Among the players garnering honorable mention status were:
• Justin Meis from Bethel Park. This junior ranked among the team’s top scorers and should help the squad improve upon its 6-16 record.
• Carson Miller from Canon-McMillan. This four-year varsity starter averaged 11.1 points and 4.7 rebounds a game. He had 49 steals. “Carspm has worked as hard as any player I have ever coached on his skill development,” C-M skipper Rick Bell said. “Carson made himself into an excellent offensive player. He always played very hard.”
• Caleb Zajicek and Coleman Vaughn from Chartiers Valley.
A senior, Zajicek averaged 14.2 points, 3.0 rebounds, 2.3 assists and 2.1 steals per game.
A junior, Vaughn managed 11.7 points an outing. He led the team in rebounding with a 7.4 average. He averaged 2.1 assists a game.
• Sean Loughran from Mt. Lebanon. This small forward averaged 20.6 points for the Blue Devils.
• Jakob Richardson from Seton-La Salle. This junior fired in 13.2 points per game and pulled down 6.7 rebounds an outing. He earned first-team, all-section laurels.

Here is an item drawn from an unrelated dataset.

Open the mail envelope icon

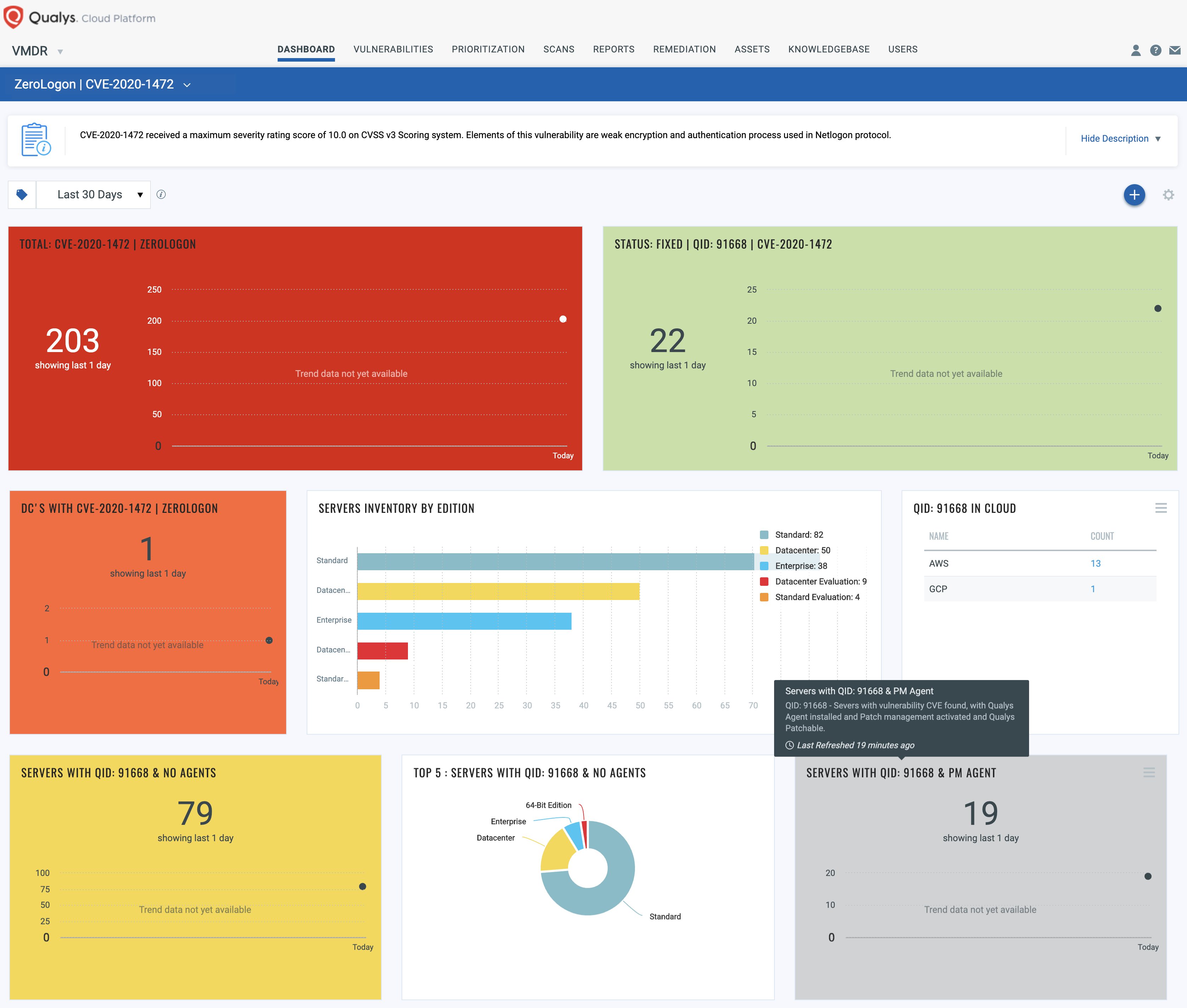coord(1175,50)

• Matt Thomas from South Fayette. This senior guard fired in 15.4 points per game for the Lions, who (record, stats)
Gabe Houy, Darius Radfar, Jack Hansberry from Upper St. Clair. This trio helped the Panthers surge to a playoff spot late in the season, finishing fourth in Section 2 in Class 6-A. Overall USC finished 14-9.
Players to watch
Among the players to watch are:
• Eugene Goodwine from Bishop Canevin. This sophomore guard was only a junior varsity roster player last year but moved into the starting line-up this season and did not miss a game for the Crusaders. He averaged 11 points per game.
• Michael Bigley and Dylan Preston. This pair of freshmen provide a bright future for Seton-La Salle, which lost to eventual WPIAL champion Lincoln Park in overtime during the playoffs.
• Dax Ploskina from Peters Township. This 6-foot sophomore averaged 11.7 points per game for the Indians. “Dan has a bright future,” said PT floor boss Gary Goga. “He need to keep working and get stronger, but if he takes care of business, he can be a rock solid player.